RDC : Edgar Mateso plaide pour un dialogue sincère, loin des arrangements politiques
Se déclarer favorable au dialogue ne suffit pas. Plutôt, les deux chambres du parlement doivent se focaliser sur des questions visant à améliorer le social des Congolais. C’est le point de vue d’Edgar Katembo Mateso, analyste politique que RADIOMOTO.NET a rencontré ce mardi 17 mars 2026.
Il a parlé après que les présidents de l’assemblée nationale et du Sénat ont exprimé leur unanimité sur la tenue du dialogue. C’était dans leurs discours d’ouverture de la session ordinaire de mars que les deux présidents ont donné leur position.

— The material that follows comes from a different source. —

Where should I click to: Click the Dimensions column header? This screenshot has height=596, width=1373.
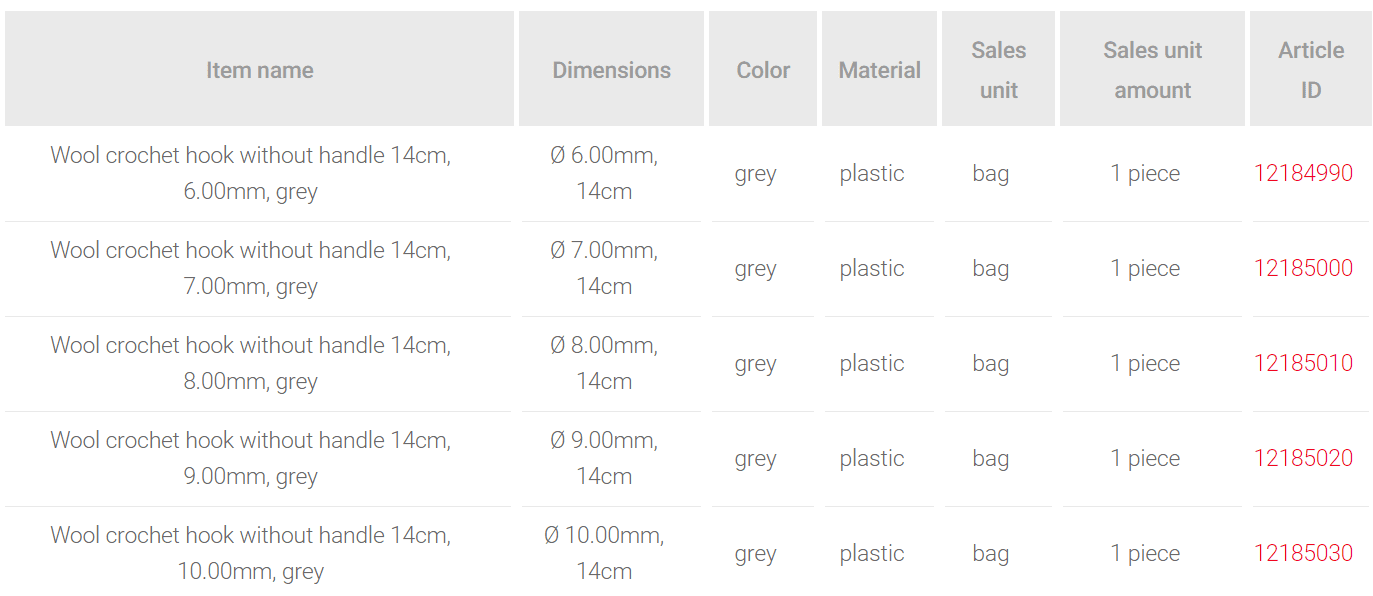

Edgar Katembo Mateso pense que se dire prêt à dialoguer consiste à savoir sur base de quoi on va tenir ce dialogue. Pour lui, le dialogue ne doit pas être organisé sur des compromissions politiques.

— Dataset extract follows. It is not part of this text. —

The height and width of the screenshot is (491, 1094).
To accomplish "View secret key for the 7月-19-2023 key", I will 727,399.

« Le dialogue en soi n’est pas un problème. La question que l’on se pose, c’est sur quoi faut-il dialoguer ? Ce que les gens sont en train de craindre, c’est qu’on organise le dialogue, encore une fois, pour une compromission politique. Les grandes autorités peuvent se réunir juste pour se partager le pouvoir. Il est vrai que nous avons besoin que ces gens arrêtent les armes, les rebelles. Mais le dialogue ne doit pas être là pour les gratifier. Au nom de la paix, on sacrifie la vie des victimes qui sont en train de mourir à l’Est », a-t-il émis sa crainte.
Quant à savoir s’il peut y avoir du sérieux dans les propos des présidents des deux chambres du parlement sur le dialogue, l’analyste a indiqué que jusque-là rien ne peut rassurer dès lors qu’ils se sont inscrits sur une ligne de conduite préétablie. Edgar Katembo Mateso croit qu’il y a assez de sujets qui peuvent faire l’objet du débat au parlement, notamment la guerre de l’Est du pays. Et s’il y a dialogue, les élus doivent se rappeler qu’ils ont mandat du peuple.
« Le parlementaire, qu’il soit député ou sénateur, doit se reconnaître représentant de la population. Et si finalement on décide qu’on va en dialogue, alors le député ou le sénateur doit être là pour se rassurer des besoins de la population. Mais si lui aussi va uniquement dans la conquête des postes, il y a lieu de se poser la question : en quoi les députés ou les sénateurs continuent à être encore les représentants du peuple », a-t-il insisté.
Lundi 15 mars a eu lieu la rentrée parlementaire pour la session de mars. Les présidents des deux chambres se sont dits d’accord avec la tenue du dialogue dans le respect du cadre institutionnel.